自動車教習所。
教官からの質問攻め。
「今日は、これで終わり?」
「今から帰って何すんの?」
「就職活動とかしてんの?」
「なるほど」と思いました。
「喋りながら走る練習だ」と。
なるほどね。裏課題、みたいな。自然な感じを装いつつも、実際には「喋りながらでも正確にドライビングできるか」という、カリキュラムだ。
おそらく、全員に課されているのだろう。課されているのに、誰も気付かないんだ。ただの世間話だと思ってる。僕が初めて気付いた生徒なんじゃないのか?バレてますよ、それ。僕を甘く見ないでください。よっしゃ、ガンガン喋ったろやないかい。踊るダルマ御殿や!
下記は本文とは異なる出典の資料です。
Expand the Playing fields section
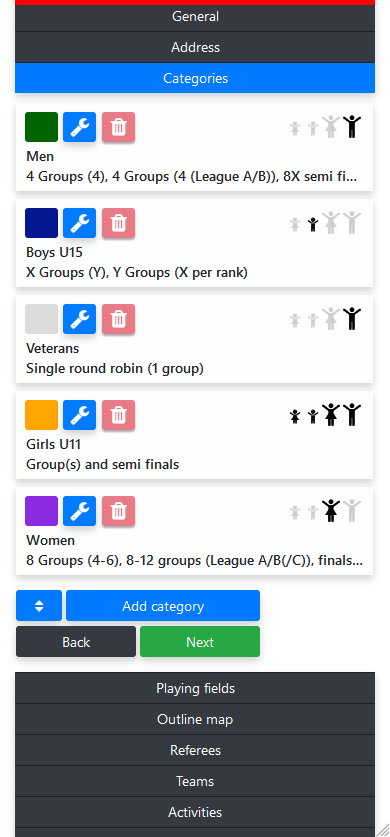[195, 688]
…と思いきや、そうでもなさそう。まぁ普通に考えたらそうだけど。
ただの喋りたがり。
最近、右肩上がりでコミュニケーション能力を高めている自負もあったりして、教官との会話を広げてみた。
なんだかんだあって、趣味の話に。
「へ~ラジオかぁ。結構珍しいね。」
「聴いてる友達全然居ないですね。」
定番の会話を終えたところで、まさかのラジオネームの話。
「やっぱり変なラジオネームの人とかいるの?」
突然の質問に、頭をフル回転。
バスケットカウントさん、いぶし銀太郎さん、2012さん辺りが頭に浮かぶが、別に変じゃない。まぁ今思えば、僕が慣れちゃってるだけで、初めて聞いたら「え、いぶし銀?銀太郎?」みたいになりそうな気もするけど。
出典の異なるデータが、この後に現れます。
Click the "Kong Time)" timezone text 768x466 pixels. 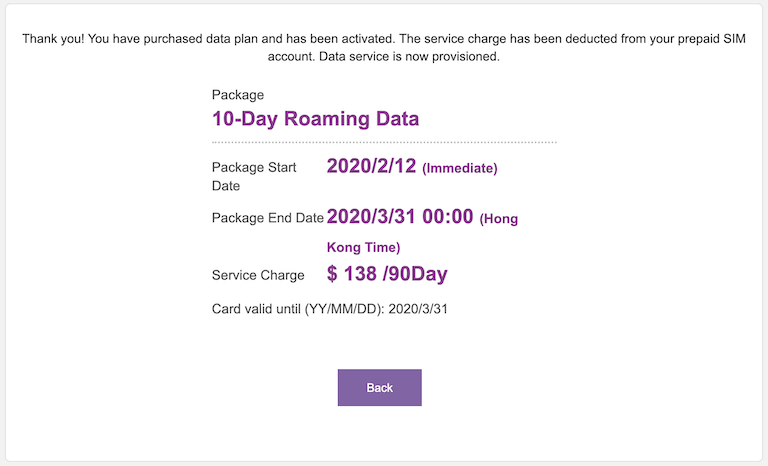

かといって「玉金ピロリロ」なんて、口が裂けても言えないし。
あっ、と思い咄嗟に
「ベネットは静かに暮らしたい、って人がいますね。」と。
ベネットさんを売る。
「長っ!暮らしたい、まで名前なんだ。へ~」
みたいな感じで。とりあえず乗り切りました。
すると教官が突然
「俺もメールとか送ってみようかな~」
と。
「いいっすね」と僕が返すと、突然遠くを見つめながら彼が力無く笑って
「そうだなぁ、ラジオネームは【○○自動車学校教官、最近お疲れです】にしようかな…笑」
なんて言うじゃないですか。
僕は驚きました。
教習生の僕に対して弱音を吐き、悩み相談をしているんですよ、これ。ベネットさんの「長いラジオネーム」という流れもしっかり汲みつつ。
僕も
「何かあったんですか?」
「やっぱり大変ですよね」
と言わざるを得ません。
少し自信がつきましたね。
ほぼ初対面の人間、しかも教官と教習生という関係性である大人から悩み相談を引き出せたんですから。
「態度が酷い生徒がいてさー」
「あなたの教習は受けたくないです、みたいなことも言われたりするしさ」
「毎日毎日同じ仕事の繰り返しで」
たまに進路を伝えつつも、助手席でどんどんデトックスする教官。共感と慰めの相槌を打つ僕。
運転よりも気を遣う。
最初は怖い人だと思っていたけれど、いざ話してみると、とても人間らしい人だった。
運転終了。
「負けずに頑張ってください」と「そのラジオネームはダサいしやめた方がいいです」をグッと飲み込み、帰宅。
サドルが雨でびしょびしょだ。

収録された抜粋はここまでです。